What do you think of when you think of Dublinia? A stuffy Viking History Museum in Dublin? Just for kids? Boring?
Well, this blog is here to prove that we are none of the above and are in fact a lot more than that!
Here are 5 reasons (although we have a lot more) that we think Dublinia is one of the best history museums in Dublin.
Living Historians on Site
We are so lucky to have such an amazing group of Living Historians who work for Dublinia. Dressed in Viking and Medieval costume and armed with some unusual items ranging from Viking and Medieval games, to tablet weaving or even using a quernstone, they demonstrate and explain their crafts, and are absolute experts in it all.
We have specialists on Viking weapons, the history of the barber surgeon, medieval medicine and herbs, and even Hnefatafl (Viking chess!) Where else would you get it?
Where We Are
How lucky are we that we get to come to work in such an amazing and historical building every day? Dubliners will know this prominent city centre building as many things over the years, the Synod Hall of Christchurch Cathedral, a nightclub in the 1980s and for many years, an empty beautiful building lying idle in the middle of a bustling city, until we came along in 1993 to turn it into Dublinia.
It’s not just for us though, our exhibitions work around this building, and its beautiful architecture is still on view to see when visitors come to visit, and the original medieval tower of the original St Michael’s church still stands and is part of the visit, a 120 step climb to the top to see Dublin at its best!
A lepers skull, artefacts from Wood Quay, a Viking comb, jewelry, the list goes on. We have an extensive range of artefacts on display in Dublinia, but here are two of our most precious. We have the remains of a Medieval woman, who we affectionately call Maggie, on display. She was found as part of the excavations of Dublin historic centre (1974-1981), her remains date from 1100-1200.
Her skeleton was originally found in a quickly dug grave just outside the old Viking walls of the city, she was probably quite poor in life, her bones showed signs of wear and tear and she only had 5 teeth remaining, the rest were lost due to abscesses, think of the pain she must have been in! She was found buried with a rope around her neck, which may have caused her death.
Another is Gunnar, our Viking skeleton, he was found on an excavation site at the offices of Dunnes Stores on George’s Street in Dublin city centre. It is thought that he formed part of an elite warrior force active in Dublin in the early 9th century. We know so much about him, some of the more interesting include that he suffered from severe back pain from a deformity in his lower spine.
We know he was from the northern part of Norway as a result of Isotope Analysis, a process that can identify where people grew up, and he was found with lots of items including a comb and a knife blade, probably used for skinning animals or in defence.
We are a Hands on History Museum
Yes we have artefacts that obviously are protected and not for handling, but a lot of our exhibitions are very hands on, you can walk into a Viking house and sit around the fire, or visit a medieval fair and try on some medieval clothing, play some games, and smell the aromas at the spicers stall, or get involved in all of our interactives.
We believe that learning is tangible and fun and we think that the best way to do this is to get stuck in.

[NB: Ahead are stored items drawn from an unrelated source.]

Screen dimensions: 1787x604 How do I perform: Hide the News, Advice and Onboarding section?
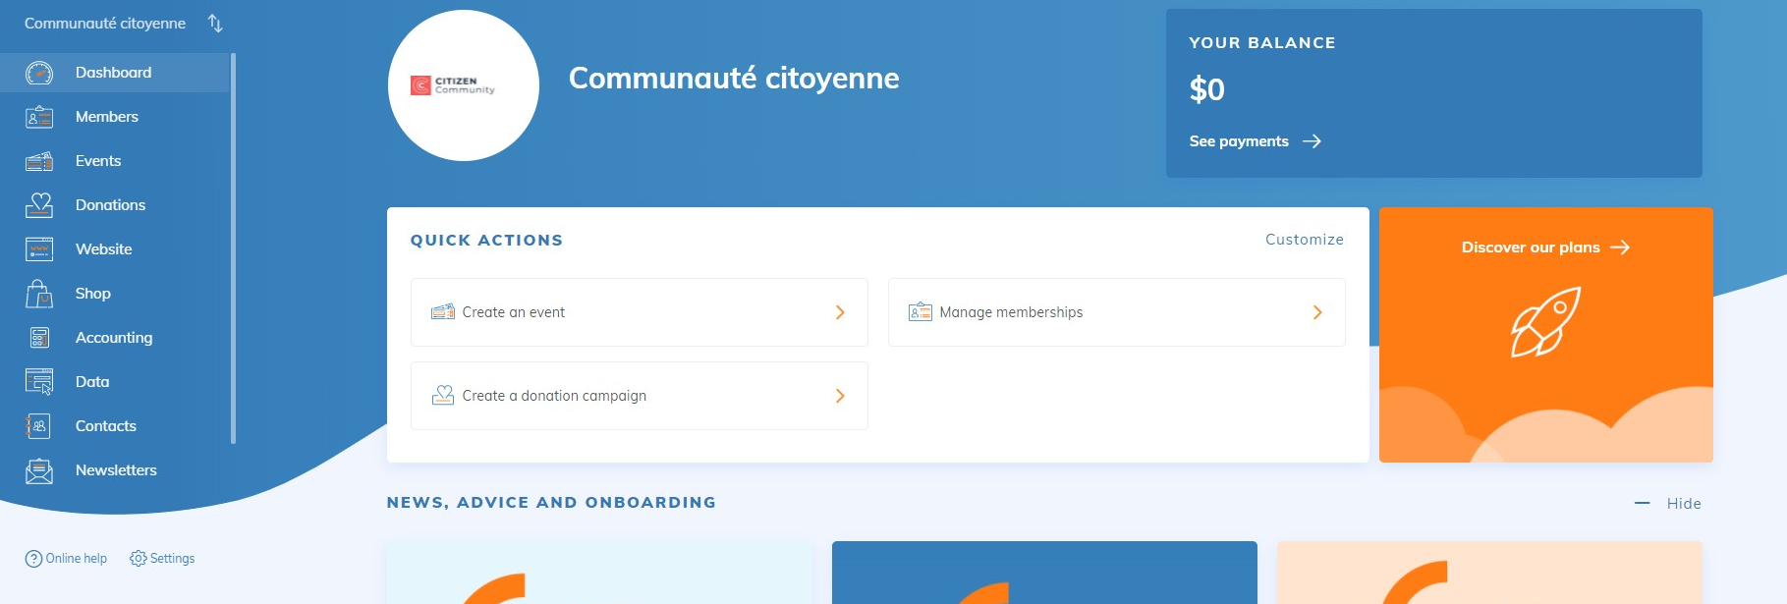pyautogui.click(x=1670, y=503)
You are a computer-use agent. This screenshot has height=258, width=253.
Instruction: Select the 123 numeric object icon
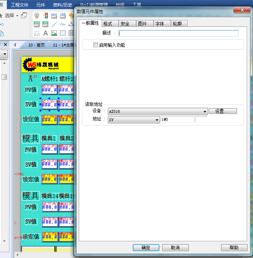tap(63, 16)
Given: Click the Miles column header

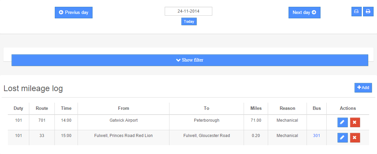Looking at the screenshot, I should click(x=256, y=108).
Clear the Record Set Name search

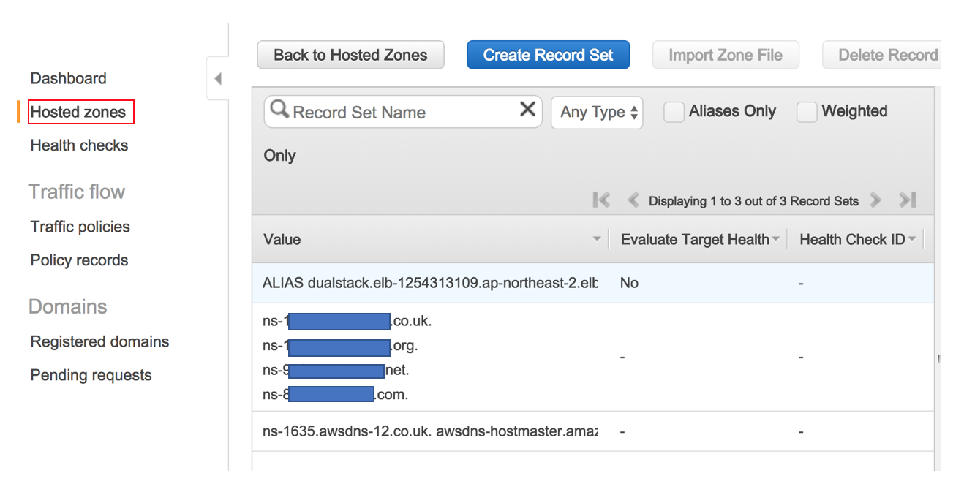pyautogui.click(x=527, y=110)
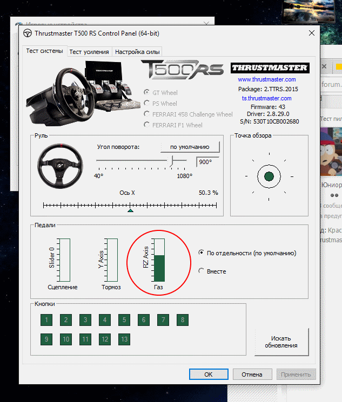The height and width of the screenshot is (402, 342).
Task: Choose the GT Wheel radio option
Action: pyautogui.click(x=147, y=93)
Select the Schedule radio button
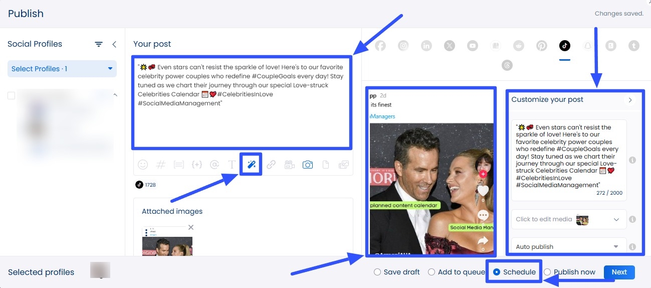This screenshot has height=288, width=651. 497,272
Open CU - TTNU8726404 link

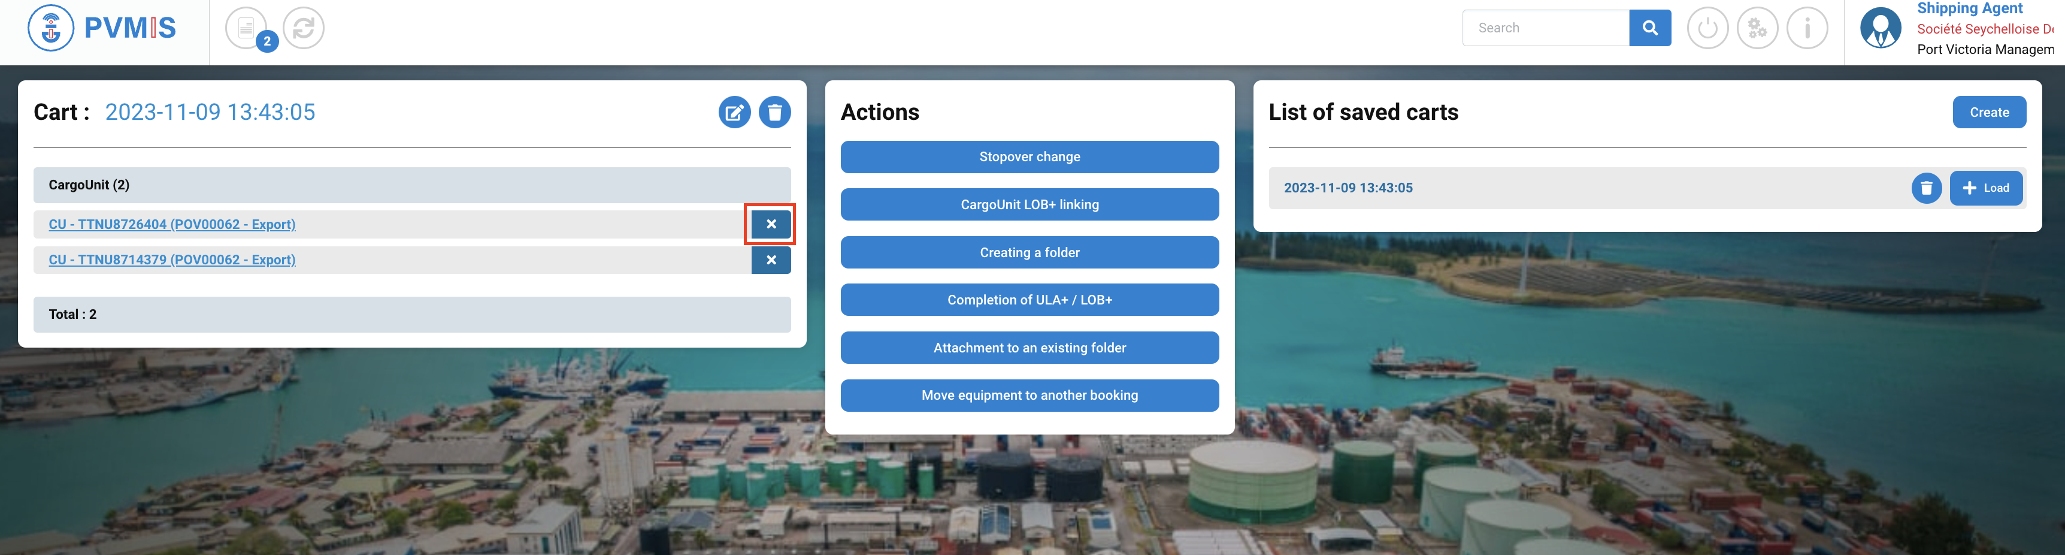[172, 225]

If anything it creates lots of great photo opportunities!
We’re Ever Changing
We like to mix things up for our visitors, and especially our Irish ones so that when they re-visit us there is always something new and exciting going on. Our events are quite varied, and range from Viking weapons displays, to medieval cooking, and the Big Dig (archaeology messy fun for kids).
Some of our more interesting events were when we explored some bugs, plants and poo from medieval Dublin, just to see exactly what we ate back then and how it affected us and our gruesome barber surgeon who was always sure to put the scares through our visitors at Halloween.